An Irishman's Diary


Entering Portmagee, the weather forecast sounds ominous. “Deepening depression of 996 hpa 400 miles west of Valentia drifts eastwards. It will cross the southwest coast later today and tonight.” Wow – an incoming storm! Let’s hope we get back to the mainland before it breaks.

Twenty years ago I visited Skellig Michael just prior to the huge Tiger-driven surge in Irish tourism. Then, it was gloriously untamed and resolutely beyond the clutches of cotton wool society. Having hopped from an open boat after a spectacular wave-ravaged crossing, it was then possible to wander in the footsteps of saints as one fancied or dared. Foolishly, perhaps, I took full advantage by ascending the island’s South Peak to view the stunning hermitage – a startlingly inaccessible place of prayer clinging precariously to rocky ledges 200m above the ocean.

Now, inescapably drawn back to the island, I wonder has the advent of mass tourism to Ireland and reaction to the three subsequent deaths of Skellig Michael visitors, irreversibly altered this wonderfully unstructured experience?

Today our boat seems larger and sturdier, but the crossing remains gloriously unsanitised as we slice through a spiritedly non-cooperative ocean. When a big wave almost lifts us from the water, we gaze in apprehension towards our skipper and are reassured that he seems monumentally unconcerned and continues chatting languidly on his phone.

And then lo – rising above the ocean is our perfectly symmetrical shark tooth objective, at once both alluring and forbidding.

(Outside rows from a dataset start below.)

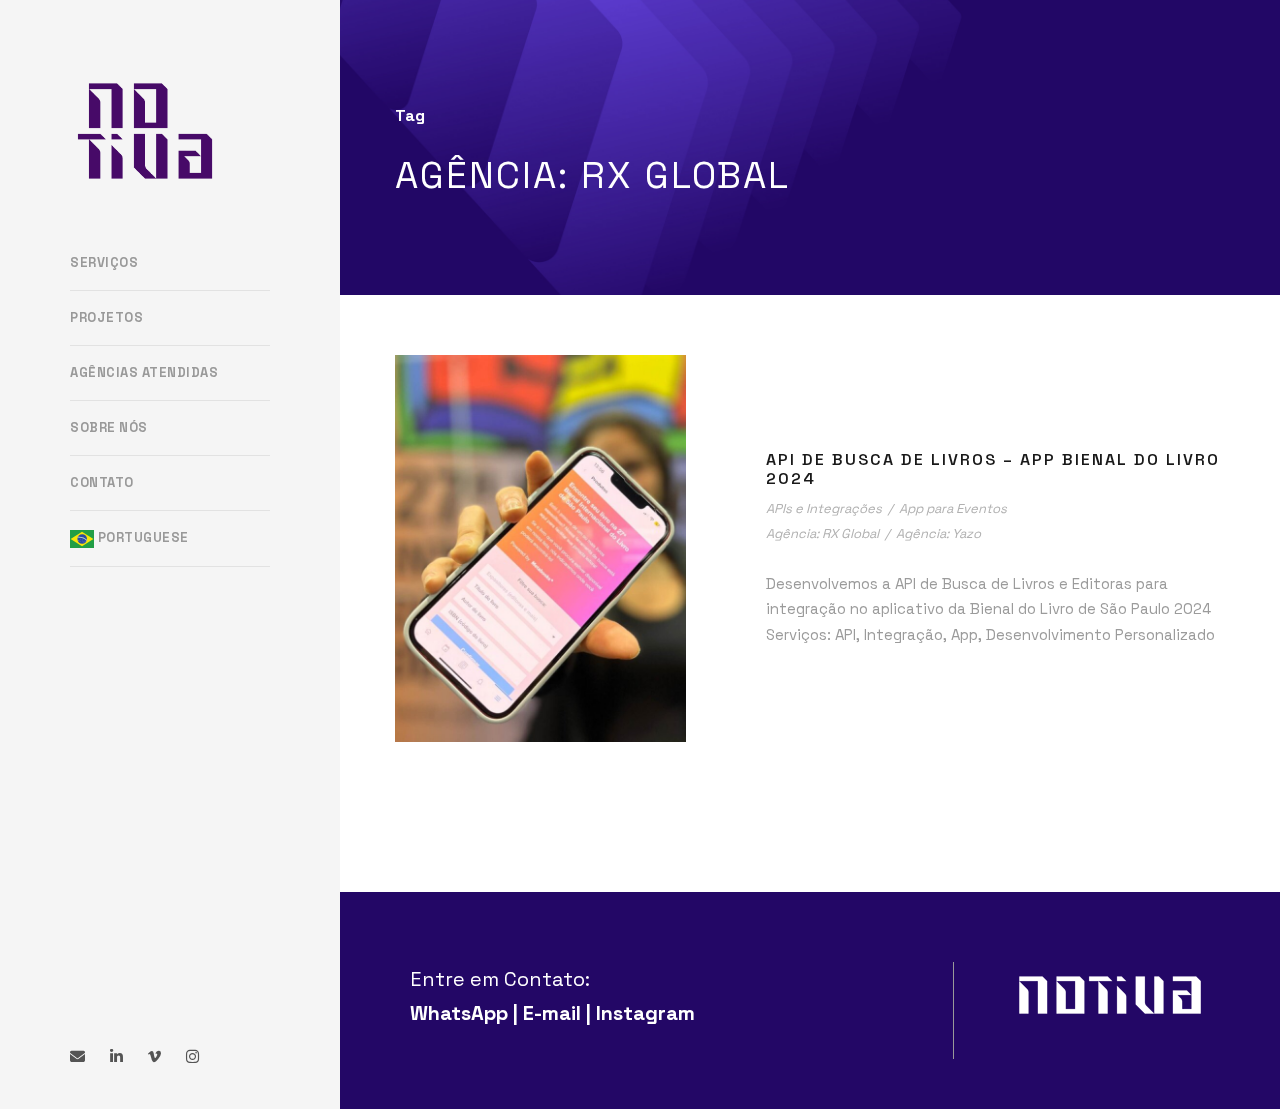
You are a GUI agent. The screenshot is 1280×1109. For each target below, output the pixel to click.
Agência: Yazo (938, 533)
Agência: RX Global (822, 533)
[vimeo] (154, 1056)
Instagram (645, 1013)
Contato (102, 482)
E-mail (552, 1013)
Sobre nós (109, 427)
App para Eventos (953, 508)
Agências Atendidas (144, 372)
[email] (77, 1056)
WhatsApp (459, 1013)
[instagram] (192, 1056)
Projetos (106, 317)
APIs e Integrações (824, 508)
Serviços (104, 262)
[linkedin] (116, 1056)
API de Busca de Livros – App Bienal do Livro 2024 (993, 469)
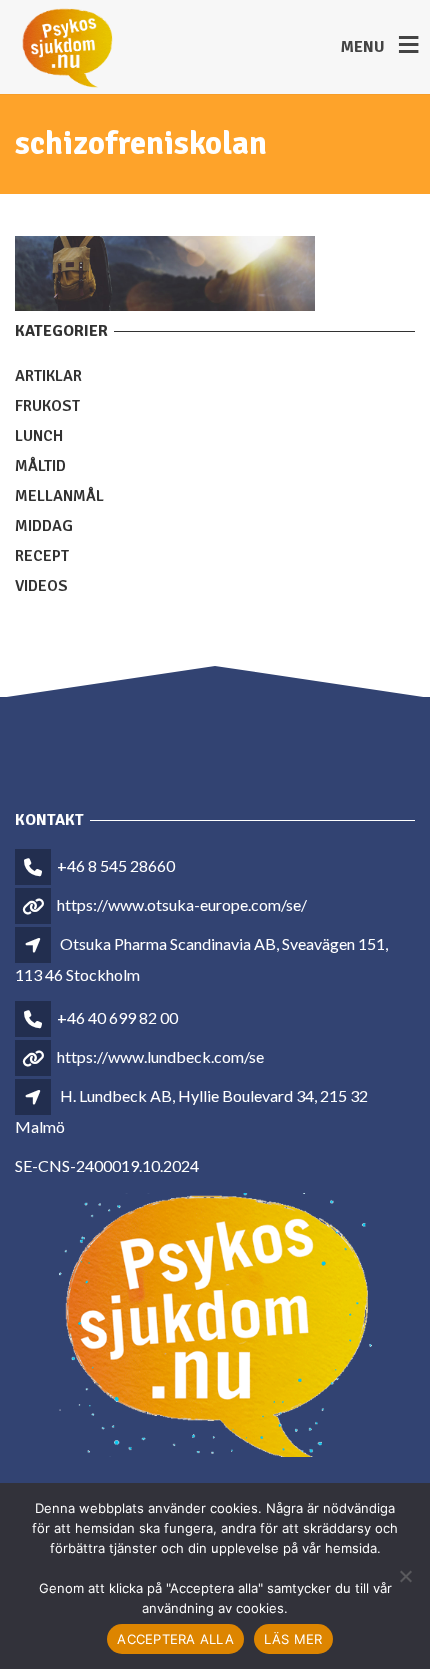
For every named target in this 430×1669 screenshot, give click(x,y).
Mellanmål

Safely ashore, however, health and safety issues immediately intervene as we are ordered into a circle for a compulsory welfare lecture. This makes me wonder what the early, sandal-shod monks – who lived each day with just the most delicate grasp on life – would make of all this. Like children on a primary school outing, we are told not to rush, to watch where we are putting our feet, to keep to the inside of the path and to stop walking when taking photographs. And then looking pointedly at me, I thought, the safety officer instructs us to tie our shoelaces.

Now, it’s a question of testing the body but elevating the spirit on the 600 penitentially steep steps. Immediately obvious are the newly installed safety barriers and chains, but the most noticeable change from my previous visit is that most of the island is fenced off.

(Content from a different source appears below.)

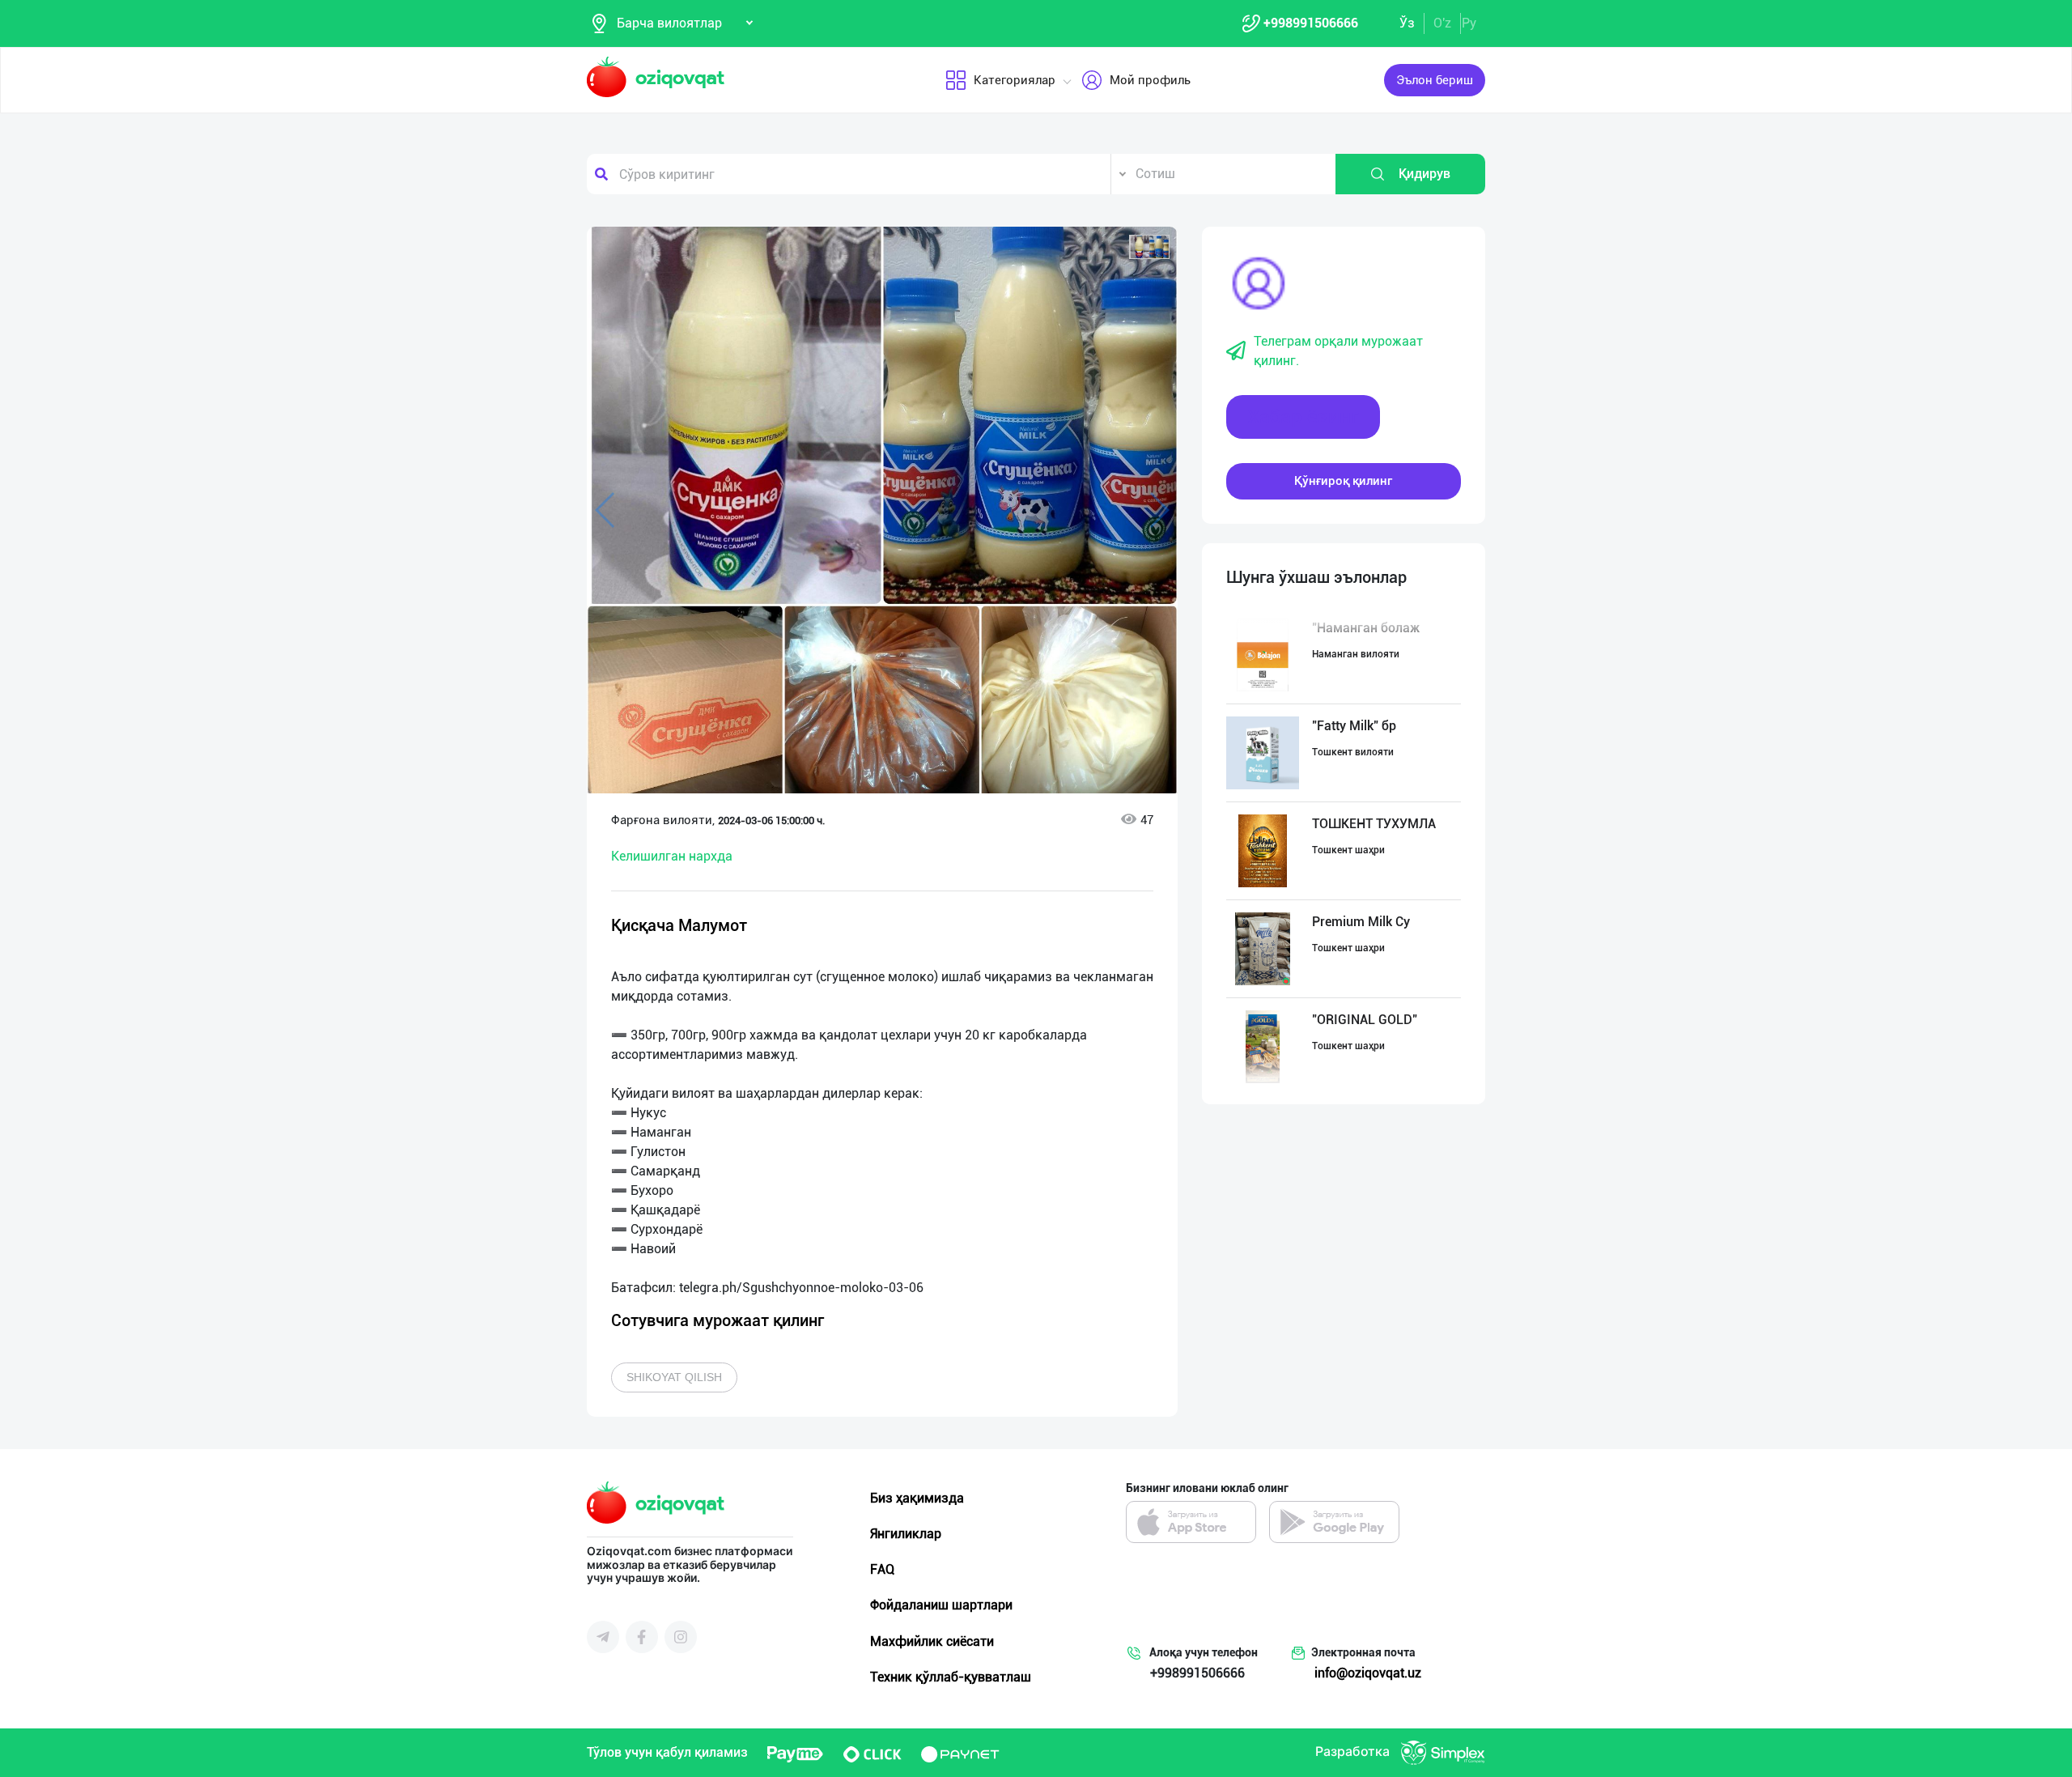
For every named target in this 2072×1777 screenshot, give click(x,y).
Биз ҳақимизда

Halfway up, a guide is explaining that not only would the early monks have climbed the almost perpendicular South Peak, they also managed to build the Hermitage. Apparently, unaware of the irony, he explains that the area is too steep and dangerous for access and so has been closed off. Now, if the South Peak is fenced to preserve the delicate Hermitage – well and good, but I can’t help pondering that the “steep and dangerous argument” could be equally used to close Carrauntoohil.

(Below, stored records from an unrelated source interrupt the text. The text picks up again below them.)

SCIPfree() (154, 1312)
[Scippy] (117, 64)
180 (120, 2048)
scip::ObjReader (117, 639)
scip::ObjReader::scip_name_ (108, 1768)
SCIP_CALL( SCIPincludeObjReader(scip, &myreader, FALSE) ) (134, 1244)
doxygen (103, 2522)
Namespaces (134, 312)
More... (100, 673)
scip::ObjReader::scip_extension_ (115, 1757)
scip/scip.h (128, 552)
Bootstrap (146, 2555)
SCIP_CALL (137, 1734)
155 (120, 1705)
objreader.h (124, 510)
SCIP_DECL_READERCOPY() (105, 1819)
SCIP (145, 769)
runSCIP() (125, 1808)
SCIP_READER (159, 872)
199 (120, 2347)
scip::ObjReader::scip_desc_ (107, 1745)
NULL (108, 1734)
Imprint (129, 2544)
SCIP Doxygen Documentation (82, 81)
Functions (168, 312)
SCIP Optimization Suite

Further up, more security chains have been installed in places but much of the climb remains thankfully unaltered. The path then levels as we approach the beautifully fragile monastic buildings that have been ingeniously shoehorned into a tiny eyrie.

Immediately, a Skellig guide is on hand to recreate vividly the unimaginably tough life chosen by the monks. So lucidly does she describe life on the island, or perhaps more accurately “the rock”, that we don’t need to stretch our imaginations far to understand the brutal work ethic required to survive on this storm-lashed pinnacle and to marvel at the simple faith that sustained these early Christian monks amid the wild Atlantic Ocean. Finally, she advises us to be careful on the way down and hopes we will get back safely before the weather deteriorates. This evokes much fretful examining of the sky and sends some visitors scurrying immediately for the boats.

I follow at a more sedate pace while reflecting that, despite some unwelcome but perhaps understandable safety interventions, Skellig Michael remains a joyfully remote and challenging visit. It is, of course, disappointing for exploration junkies like me that there is now access to only a relatively small part of the island. Nevertheless the majority of my fellow travellers seem hugely enriched by the visit, without apparently feeling a need to roam beyond the monastic site.

Later, with the sky darkening ominously to the west, we arrive safely into Portmagee. Here, I conclude that nowhere else in Ireland offers such a mystical and surreal feeling of walking hand-in hand with the ghosts of our distant past. For this reason the magic of Skellig Michael still endures for me.